創建は崇神天皇7年(紀元前91年)といわれ、奈良時代には行基(奈良の大仏建立に携わった僧)がこの山に蔵王権現の像を安置して以来、山岳信仰の修験の聖地として厚く信仰されてきました。
江戸時代までは「御嶽大権現」と呼ばれていましたが、明治の神仏分離により神社となりました。現在は神社本庁に属さない単立神社です。
(単立神社には他にも日光東照宮や明治神宮、靖国神社、伏見稲荷大社などがあります)
目 次
「御嶽」とは、神様がいらっしゃるような貴い高い山を意味します。
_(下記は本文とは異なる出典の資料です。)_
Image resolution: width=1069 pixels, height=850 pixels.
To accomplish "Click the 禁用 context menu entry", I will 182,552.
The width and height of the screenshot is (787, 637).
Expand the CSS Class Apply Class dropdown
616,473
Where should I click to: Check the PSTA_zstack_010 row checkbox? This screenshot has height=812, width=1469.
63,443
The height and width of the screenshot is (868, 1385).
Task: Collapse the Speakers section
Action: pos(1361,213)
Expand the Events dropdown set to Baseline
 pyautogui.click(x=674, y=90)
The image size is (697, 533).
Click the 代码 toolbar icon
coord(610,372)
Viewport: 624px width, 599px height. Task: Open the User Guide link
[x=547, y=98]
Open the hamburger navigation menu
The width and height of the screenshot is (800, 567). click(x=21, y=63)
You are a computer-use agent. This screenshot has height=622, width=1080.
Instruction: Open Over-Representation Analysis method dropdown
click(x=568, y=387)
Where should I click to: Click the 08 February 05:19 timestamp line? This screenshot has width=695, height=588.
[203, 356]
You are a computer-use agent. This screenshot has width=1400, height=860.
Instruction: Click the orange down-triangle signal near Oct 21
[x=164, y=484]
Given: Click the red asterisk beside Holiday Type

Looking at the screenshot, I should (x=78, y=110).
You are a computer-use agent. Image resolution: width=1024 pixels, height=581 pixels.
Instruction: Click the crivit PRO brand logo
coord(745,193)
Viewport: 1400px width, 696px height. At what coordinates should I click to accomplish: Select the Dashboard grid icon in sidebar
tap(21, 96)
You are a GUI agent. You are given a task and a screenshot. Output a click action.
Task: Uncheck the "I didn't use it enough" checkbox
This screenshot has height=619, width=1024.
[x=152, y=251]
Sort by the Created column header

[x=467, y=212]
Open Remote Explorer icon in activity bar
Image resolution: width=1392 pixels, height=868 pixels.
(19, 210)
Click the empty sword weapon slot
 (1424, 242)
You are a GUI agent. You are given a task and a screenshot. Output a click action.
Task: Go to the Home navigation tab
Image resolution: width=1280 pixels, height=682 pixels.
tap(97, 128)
日本各地に「御嶽」と呼ばれた山があり、木曽御嶽山や甲州御嶽山など今もその名が残ります。
古来より日本人は、食物を育てるのに欠かせない水の源である『山』を、神が宿る場所として畏敬の念を抱き、信仰の対象としてきました。
このような霊山に入って修行をし、山の霊力を体得するという修験道が、蔵王権現を祀ったことから始まり、中世になると関東の一大中心地となっていきます。
日本で独自に生まれた修験道
もともと日本では、万物には八百万の神々が存在するという自然崇拝の土着の信仰が古くからありました。そこへ大陸から仏教・道教・陰陽道などが融合して、我が国独自の宗教として生まれたのが修験道です。ご本尊は「蔵王権現」、インド中国には存在しない日本で誕生した仏であり、自然の霊威を体現しているとされ、日本各地の霊山に祀られています。
役行者(えんのぎょうじゃ)が奈良の吉野で体得した修験道=蔵王権現信仰が日本中にひろまり、関東において御岳山がその一代中心地として開かれました。行基が蔵王権現を納め祀ったことから修験者たちの聖地となり、平安鎌倉期には多くの武将達の篤い信仰を集めました。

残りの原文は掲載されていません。